— Start of Records to process —

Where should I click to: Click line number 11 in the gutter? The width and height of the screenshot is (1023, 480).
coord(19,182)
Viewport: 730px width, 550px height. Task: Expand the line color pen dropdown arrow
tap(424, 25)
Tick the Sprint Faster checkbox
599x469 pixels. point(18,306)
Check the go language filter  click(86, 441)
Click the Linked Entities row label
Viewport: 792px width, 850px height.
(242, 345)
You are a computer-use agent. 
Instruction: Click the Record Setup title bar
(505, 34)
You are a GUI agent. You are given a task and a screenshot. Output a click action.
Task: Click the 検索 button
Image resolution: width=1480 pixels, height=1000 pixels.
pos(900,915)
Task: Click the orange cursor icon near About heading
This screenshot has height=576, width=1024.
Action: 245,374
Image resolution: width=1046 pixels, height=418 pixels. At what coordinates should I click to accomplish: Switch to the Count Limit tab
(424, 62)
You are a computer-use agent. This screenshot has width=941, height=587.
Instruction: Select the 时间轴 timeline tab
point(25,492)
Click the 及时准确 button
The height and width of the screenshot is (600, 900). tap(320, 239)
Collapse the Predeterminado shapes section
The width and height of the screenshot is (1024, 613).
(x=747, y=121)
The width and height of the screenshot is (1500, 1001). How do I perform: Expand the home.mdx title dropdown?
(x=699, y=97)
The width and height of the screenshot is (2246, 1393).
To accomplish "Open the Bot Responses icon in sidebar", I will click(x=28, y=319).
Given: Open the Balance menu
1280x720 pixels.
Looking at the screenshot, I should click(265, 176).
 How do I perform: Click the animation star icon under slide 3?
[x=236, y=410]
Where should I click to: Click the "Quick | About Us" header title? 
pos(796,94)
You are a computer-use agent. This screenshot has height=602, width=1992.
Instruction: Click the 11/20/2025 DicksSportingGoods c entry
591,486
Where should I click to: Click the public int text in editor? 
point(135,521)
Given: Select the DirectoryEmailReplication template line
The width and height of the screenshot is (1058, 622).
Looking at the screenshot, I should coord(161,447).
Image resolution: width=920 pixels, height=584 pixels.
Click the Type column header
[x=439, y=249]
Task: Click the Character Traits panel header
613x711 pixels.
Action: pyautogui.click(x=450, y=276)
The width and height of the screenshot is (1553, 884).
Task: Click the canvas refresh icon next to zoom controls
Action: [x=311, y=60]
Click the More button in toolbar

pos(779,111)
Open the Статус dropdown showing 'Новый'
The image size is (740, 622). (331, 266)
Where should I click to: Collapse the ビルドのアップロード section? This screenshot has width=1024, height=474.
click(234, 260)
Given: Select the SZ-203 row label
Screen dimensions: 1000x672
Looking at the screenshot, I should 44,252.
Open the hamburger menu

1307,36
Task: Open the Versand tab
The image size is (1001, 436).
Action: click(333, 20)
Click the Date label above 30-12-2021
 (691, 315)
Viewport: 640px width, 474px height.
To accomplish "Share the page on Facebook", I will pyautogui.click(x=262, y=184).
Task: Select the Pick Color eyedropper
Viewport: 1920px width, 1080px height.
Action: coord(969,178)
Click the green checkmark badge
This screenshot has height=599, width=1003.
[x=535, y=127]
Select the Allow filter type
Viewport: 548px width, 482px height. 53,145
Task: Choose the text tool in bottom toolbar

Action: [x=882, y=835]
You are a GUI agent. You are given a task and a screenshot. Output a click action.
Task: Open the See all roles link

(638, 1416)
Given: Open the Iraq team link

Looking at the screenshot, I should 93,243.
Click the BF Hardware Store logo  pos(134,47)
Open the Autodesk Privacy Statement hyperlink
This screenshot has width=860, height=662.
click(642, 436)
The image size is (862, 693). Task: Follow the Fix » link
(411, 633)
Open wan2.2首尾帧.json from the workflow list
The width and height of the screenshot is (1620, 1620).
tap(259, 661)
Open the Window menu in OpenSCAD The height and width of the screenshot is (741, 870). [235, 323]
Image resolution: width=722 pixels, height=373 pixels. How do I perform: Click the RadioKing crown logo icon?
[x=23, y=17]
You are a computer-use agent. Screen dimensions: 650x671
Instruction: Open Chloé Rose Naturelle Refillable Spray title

— End of Records to process —

Please duplicate the lines of the listing above, starting at the line that contains "Where should I click to: Collapse" and ending at the line that contains "tap(259, 661)", with both of those lines included.

Where should I click to: Collapse the ビルドのアップロード section? This screenshot has width=1024, height=474.
click(234, 260)
Given: Select the SZ-203 row label
Screen dimensions: 1000x672
Looking at the screenshot, I should 44,252.
Open the hamburger menu

1307,36
Task: Open the Versand tab
The image size is (1001, 436).
Action: click(333, 20)
Click the Date label above 30-12-2021
 (691, 315)
Viewport: 640px width, 474px height.
To accomplish "Share the page on Facebook", I will pyautogui.click(x=262, y=184).
Task: Select the Pick Color eyedropper
Viewport: 1920px width, 1080px height.
Action: coord(969,178)
Click the green checkmark badge
This screenshot has height=599, width=1003.
[x=535, y=127]
Select the Allow filter type
Viewport: 548px width, 482px height. 53,145
Task: Choose the text tool in bottom toolbar

Action: [x=882, y=835]
You are a GUI agent. You are given a task and a screenshot. Output a click action.
Task: Open the See all roles link

(638, 1416)
Given: Open the Iraq team link

Looking at the screenshot, I should 93,243.
Click the BF Hardware Store logo  pos(134,47)
Open the Autodesk Privacy Statement hyperlink
This screenshot has width=860, height=662.
click(642, 436)
The image size is (862, 693). Task: Follow the Fix » link
(411, 633)
Open wan2.2首尾帧.json from the workflow list
The width and height of the screenshot is (1620, 1620).
tap(259, 661)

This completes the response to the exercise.